#### DIRECTIONS:
Copy every line of the records that includes the word "agent".

#### THE RECORDS:
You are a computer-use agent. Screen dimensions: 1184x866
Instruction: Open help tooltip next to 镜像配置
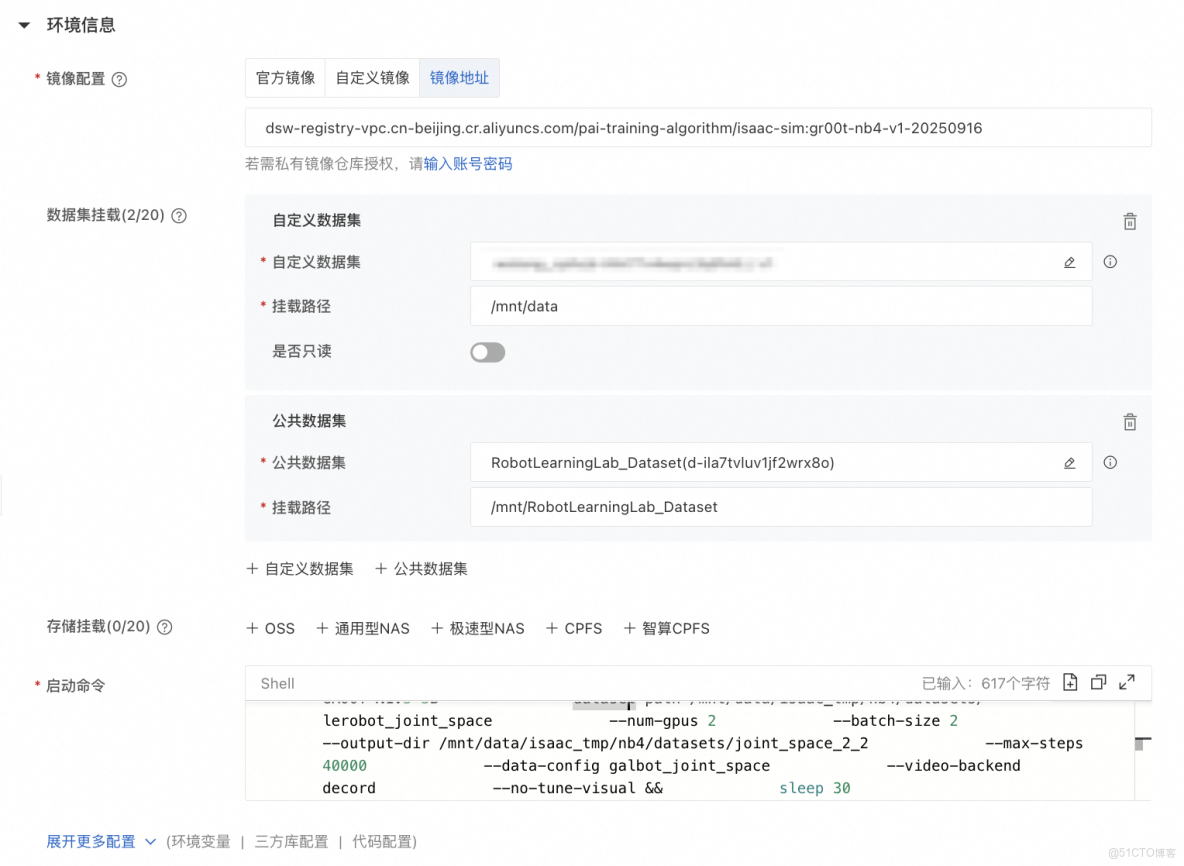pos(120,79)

==

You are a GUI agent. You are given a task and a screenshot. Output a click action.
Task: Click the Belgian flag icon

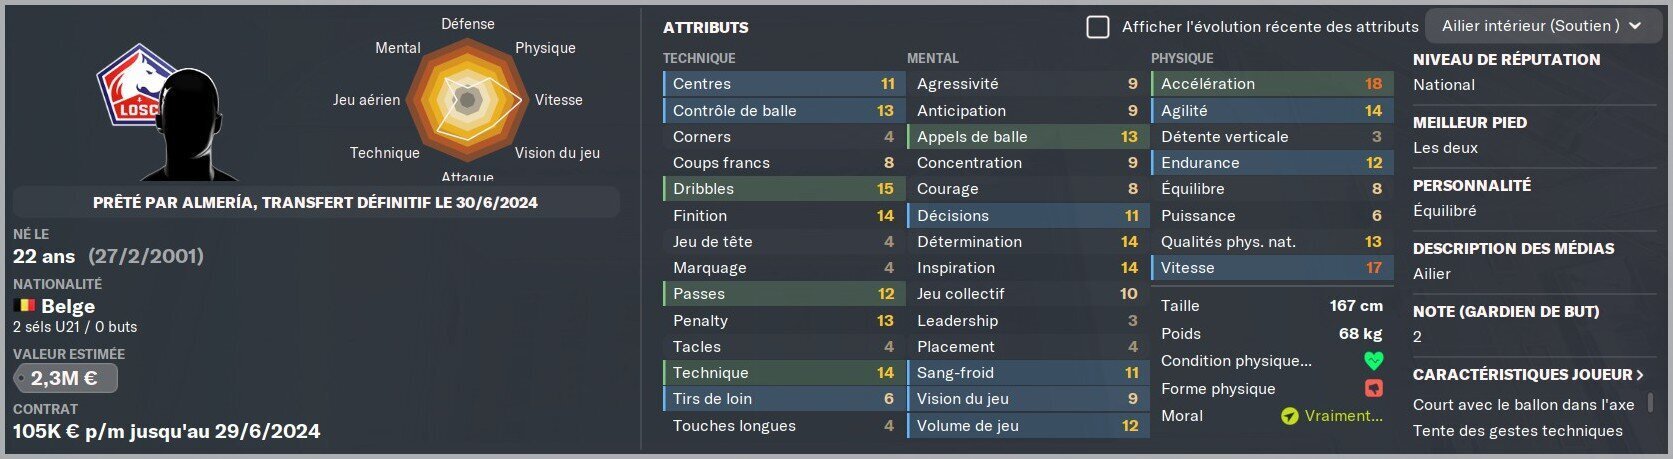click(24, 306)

#### YOUR RESPONSE:
You are a computer-use agent. Screen dimensions: 1184x866
You are a GUI agent. You are given a task and a screenshot. Output a click action.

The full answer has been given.